An Enhanced Deep Feature Representation for Person Re-identification

The paper presents a novel feature extraction model called Feature Fusion Net (FFN) for person re-identification, combining both convolutional neural network (CNN) features and hand-crafted features to improve discriminative capability. The integration of RGB, HSV, YCbCr, Lab, YIQ color space features, and multi-scale, multi-orientation Gabor texture features results in more robust and compact deep feature representation.

Person re-identification is a challenging problem due to the substantial variations in appearance caused by changes in view angle, lighting conditions, background clutter, and occlusion across different camera views. Existing methods often focus either on features that remain invariant across views or on robust metrics to handle these challenges. While CNNs have shown great potential in handling such vision tasks by adapting through backpropagation, the hand-crafted features remain critical as they are specifically designed to manage large variations in appearance.

FFN employs a dual-branch network design where one branch processes the image through standard convolutional, pooling, and activation layers, while the other branch processes hand-crafted features, specifically designed for person re-identification. The outputs from these branches are fused in a fusion layer, allowing the network to learn a unified feature representation constrained and regularized by the hand-crafted features. This fusion process enables FFN to not only retain but enhance the discriminative nature of these complementary features.

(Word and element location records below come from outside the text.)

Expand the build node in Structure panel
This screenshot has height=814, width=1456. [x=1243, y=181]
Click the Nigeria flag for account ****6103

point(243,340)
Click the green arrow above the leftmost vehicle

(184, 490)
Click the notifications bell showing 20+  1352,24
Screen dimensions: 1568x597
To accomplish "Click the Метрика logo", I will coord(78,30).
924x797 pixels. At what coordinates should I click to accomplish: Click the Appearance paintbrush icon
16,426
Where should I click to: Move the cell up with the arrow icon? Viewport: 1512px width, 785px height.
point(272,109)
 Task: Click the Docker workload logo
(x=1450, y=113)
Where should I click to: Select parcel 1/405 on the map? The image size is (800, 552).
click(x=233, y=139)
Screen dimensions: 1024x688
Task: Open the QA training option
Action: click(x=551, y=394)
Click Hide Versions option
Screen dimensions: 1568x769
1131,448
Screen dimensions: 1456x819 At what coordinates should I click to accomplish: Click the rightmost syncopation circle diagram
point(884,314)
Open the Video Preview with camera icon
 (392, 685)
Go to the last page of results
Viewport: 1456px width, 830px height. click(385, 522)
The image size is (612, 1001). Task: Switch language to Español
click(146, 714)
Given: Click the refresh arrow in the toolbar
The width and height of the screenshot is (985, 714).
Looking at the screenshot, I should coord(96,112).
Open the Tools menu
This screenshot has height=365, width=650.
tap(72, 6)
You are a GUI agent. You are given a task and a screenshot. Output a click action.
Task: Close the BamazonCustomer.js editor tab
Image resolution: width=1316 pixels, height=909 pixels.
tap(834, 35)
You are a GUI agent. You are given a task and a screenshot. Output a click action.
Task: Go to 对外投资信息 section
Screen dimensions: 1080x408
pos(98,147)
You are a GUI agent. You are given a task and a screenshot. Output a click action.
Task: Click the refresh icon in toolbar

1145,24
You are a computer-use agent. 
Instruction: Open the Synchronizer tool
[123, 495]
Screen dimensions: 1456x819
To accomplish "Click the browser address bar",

The paper reports the efficacy of using FFN in experiments on three publicly available datasets: VIPeR, CUHK01, and PRID450s. The results indicate that the FFN achieves significant improvements in Rank-1 matching rates of 8.09%, 7.98%, and 11.2% over state-of-the-art methods on these datasets, respectively. This improvement is attributed to the ability of FFN to extract regularized CNN features that are complementary to the utilized hand-crafted features. The combination of these features within the FFN framework is demonstrated to outperform the straightforward concatenation approaches such as ELF16+CNN-FC7, suggesting that the network benefits substantially from the integration, rather than simple combination, of various feature types.

The proposal of FFN demonstrates the importance of combining deep learning with traditional handcrafted approaches, providing insights into the potential for optimizing CNN based models using hand-crafted feature guidance. The architecture, which does not require the formation of pairwise input or specific re-training for each target dataset, also offers practical advantages in terms of time efficiency and adaptability.

In summary, the FFN addresses critical issues in person re-identification by leveraging hand-crafted features to enhance deep feature representations. This work sets a precedent for exploring further integration of neural networks with domain-specific features. Future research could investigate refining the FFN architecture to utilize more sophisticated hand-crafted features or extend its application to other domains beyond person re-identification in surveillance scenarios.